Du côté gouvernemental, on affirme que les amendements ont été déposés en fin de parcours en raison d’un blocage des libéraux en commission parlementaire au cours des dernières semaines.

La loi survivra, croit Legault

Plus tôt en journée, le premier ministre François Legault s’est dit convaincu que sa loi sur la laïcité survivra à un éventuel prochain gouvernement, même si la clause dérogatoire qu’il utilise pour la soustraire aux chartes québécoise et canadienne des droits et libertés doit être renouvelée au bout de cinq ans. «Moi, ma prédiction, c’est que les libéraux, le PQ, n’importe qui, je ne pense pas qu’ils vont être au pouvoir d’ici cinq ans, mais ils ne changeraient pas cette loi-là», a-t-il déclaré dimanche matin.

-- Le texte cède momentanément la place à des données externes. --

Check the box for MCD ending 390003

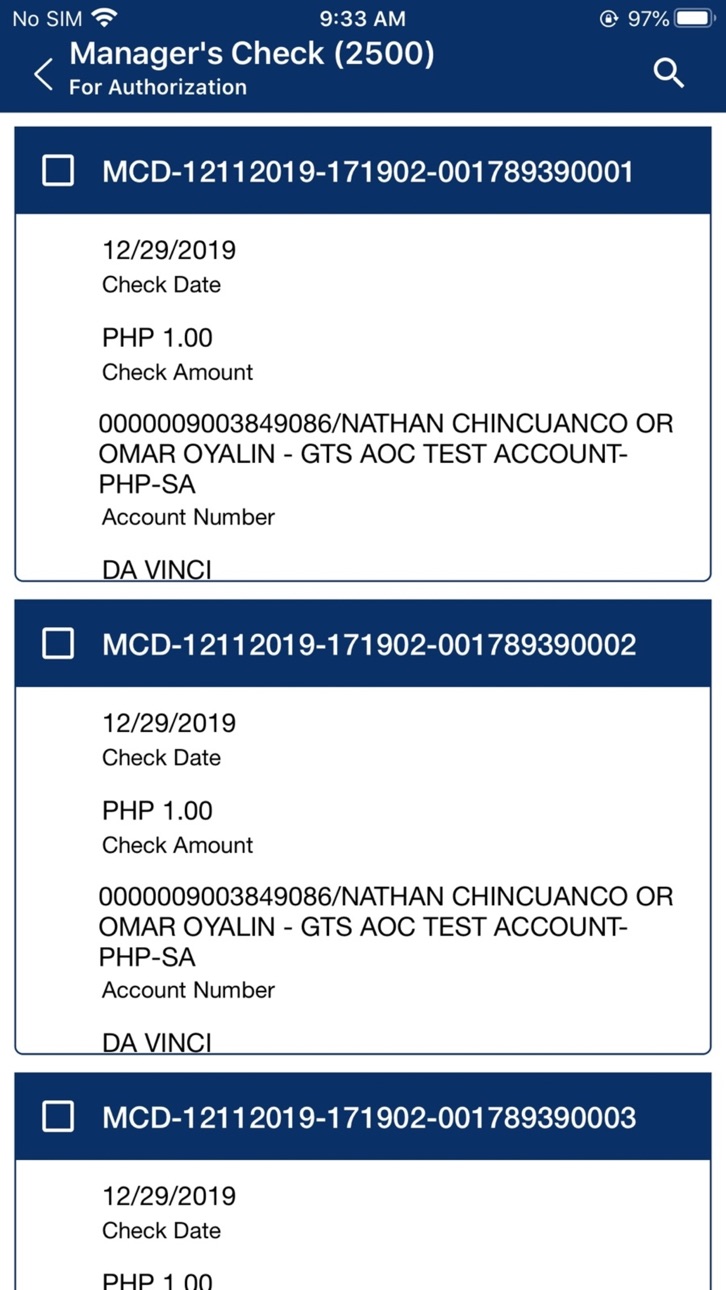point(58,1116)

Même si le PLQ s’oppose au projet de loi 21, François Legault croit qu’au moins un candidat dans la future course à la chefferie du parti défendra l’interdiction de signes religieux. «Parce que, se mettre à dos 80% des Québécois, je ne vois pas comment on peut faire ça, pour un parti politique qui aspire à gouverner», a-t-il commenté.

Retrait du crucifix au Salon bleu

L’adoption du projet de loi 21 entraînera, indirectement, le retrait du crucifix qui trône toujours au-dessus du président de l’Assemblée nationale au Salon bleu. Le gouvernement Legault présente son retrait comme un «compromis», un signe de bonne foi de l’État québécois. «Moi, j’aurais préféré le garder», dit toutefois M. Legault, qui y voit un symbole patrimonial.